Demethra fece passare le foto a tutti i membri della squadra. Qualcuno scuoteva la testa, altri le analizzavano incuriositi, mentre ascoltavano le parole della ragazza che leggeva i foglietti che c'erano nelle cartellette. Erano fogli firmati dalla polizia locale dov'erano stati compiuti i crimini. «Abbiamo tre vittime, stesso modus operandi: la prima è stata uccisa a Cambridge, la seconda a Marsiglia e la terza... oh, la terza è stata uccisa negli Stati Uniti, a Boston. Sono tutte e tre studentesse di ventidue anni. La prima si chiama Marylyn Hoffmann, caucasica, bionda, di famiglia benestante. La seconda è Katherine Rosseau, caucasica anche lei, nera. Essendo la figlia della donna che è venuta a chiedermi di occuparci del caso deduco provenga da una famiglia che un tempo era stata agiata e ora non lo è più. La terza, invece, si chiama Helena Ramirez, afroamericana, nera anche lei. Era figlia di un operaio e di una casalinga, per mantenersi faceva occasionali lavoretti nei bar. Alcuni hanno ragione di credere che si prostituiva.»
«Vittime molto diverse tra loro. Normalmente si penserebbe ad un serial killer disorganizzato che uccide d'impulso, ma la scena del crimine fa intendere il contrario.», osservò Alexandra.
Matthew appoggiò la foto del particolare del corpo della terza ragazza a terra e la passò a Richard: «Esattamente. La scena è organizzata nei minimi dettagli. Il ventre sembra essere squarciato con estrema violenza, ma andrebbe esaminato il cadavere.»
Demethra annuì, sedendosi. L'agente Dixon fece scivolare per la scrivania la foto di Katherine all'agente Schubert. «Perché dici che lei proviene da una famiglia non più agiata?»
«Ho avuto modo di osservare bene sua madre. Aveva l'aspetto di chi cercava di mantenere una reputazione alta della propria persona, indossando abiti apparentemente costosi e portando borse apparentemente di marca. L'abito era rovinato, segno che aveva qualche anno, la borsa che portava era palesemente un falso, perché nessuna donna poggerebbe una borsa di marca a terra, come il suo orologio e i diamanti che aveva alle orecchie. E' comunque una famiglia, o una donna, che ha una certa rilevanza nella cittadina dove vive: si è procurata foto e referti dalla polizia locale e dubito vivamente li abbia rubati. E poi, quando mi ha dato il suo recapito telefonico, era scritto con una penna su un cartoncino. Niente di elegante, forse era suo marito quello ricco e lei ancora non si era abituata a tenere un certo comportamento.»

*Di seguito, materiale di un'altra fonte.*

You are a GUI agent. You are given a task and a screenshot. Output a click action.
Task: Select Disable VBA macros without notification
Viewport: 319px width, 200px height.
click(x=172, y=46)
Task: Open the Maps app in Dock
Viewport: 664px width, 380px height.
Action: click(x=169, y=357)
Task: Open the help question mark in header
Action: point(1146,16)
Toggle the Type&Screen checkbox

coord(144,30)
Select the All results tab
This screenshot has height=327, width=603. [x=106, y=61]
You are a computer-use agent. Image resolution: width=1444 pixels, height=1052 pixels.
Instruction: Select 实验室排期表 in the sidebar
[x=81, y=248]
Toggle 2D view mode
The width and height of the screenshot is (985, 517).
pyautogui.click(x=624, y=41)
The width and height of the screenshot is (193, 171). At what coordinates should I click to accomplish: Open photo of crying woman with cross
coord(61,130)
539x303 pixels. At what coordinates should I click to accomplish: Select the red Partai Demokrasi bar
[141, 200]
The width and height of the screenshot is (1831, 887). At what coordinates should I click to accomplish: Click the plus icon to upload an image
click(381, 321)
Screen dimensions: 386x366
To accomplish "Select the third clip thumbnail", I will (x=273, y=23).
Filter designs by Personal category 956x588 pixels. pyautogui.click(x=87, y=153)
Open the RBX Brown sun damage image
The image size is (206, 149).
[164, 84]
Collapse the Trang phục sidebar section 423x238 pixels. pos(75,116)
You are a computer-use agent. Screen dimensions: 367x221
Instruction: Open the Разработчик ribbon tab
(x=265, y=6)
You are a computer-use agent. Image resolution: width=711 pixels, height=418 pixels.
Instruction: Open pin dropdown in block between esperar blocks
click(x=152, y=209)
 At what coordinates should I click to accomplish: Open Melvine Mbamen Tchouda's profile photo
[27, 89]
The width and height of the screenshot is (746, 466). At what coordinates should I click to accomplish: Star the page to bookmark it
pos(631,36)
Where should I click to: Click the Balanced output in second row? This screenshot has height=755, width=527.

Tutti si complimentarono per l'ottimo acume della ragazza e lei gongolò in silenzio. Bennett le sorrise, poi riguardò gli altri membri della squadra: «E' un omicida itinerante. Cambridge, Marsiglia, Boston... luoghi anche abbastanza lontani. Probabilmente è benestante.»
Penny sembrava abbastanza stupita. «Il livello di sadismo è incredibile.»
«Non c'è nemmeno un nesso logico tra le vittime. Se il modus operandi non fosse uguale non le avremmo nemmeno considerate vittime di un assassino seriale. Osservate le scene: tutte con le braccia e le gambe aperte, con le labbra rosse, gli organi messi in fila ai loro lati e l'intestino che forma il cerchio dove sono circoscritte. Sembra quasi...»
«... l'Uomo di Vitruvio.», concluse per lui Demethra. Matthew le fece segno che aveva indovinato. Alexandra riprese la foto e la guardò meglio, scuotendo la testa a mo' di “Perché non ci ho pensato prima?”
«Dobbiamo avere questo caso.»
Tutti annuirono alle parole di Demethra. Dixon sciolse la riunione e tornarono alle proprie occupazioni.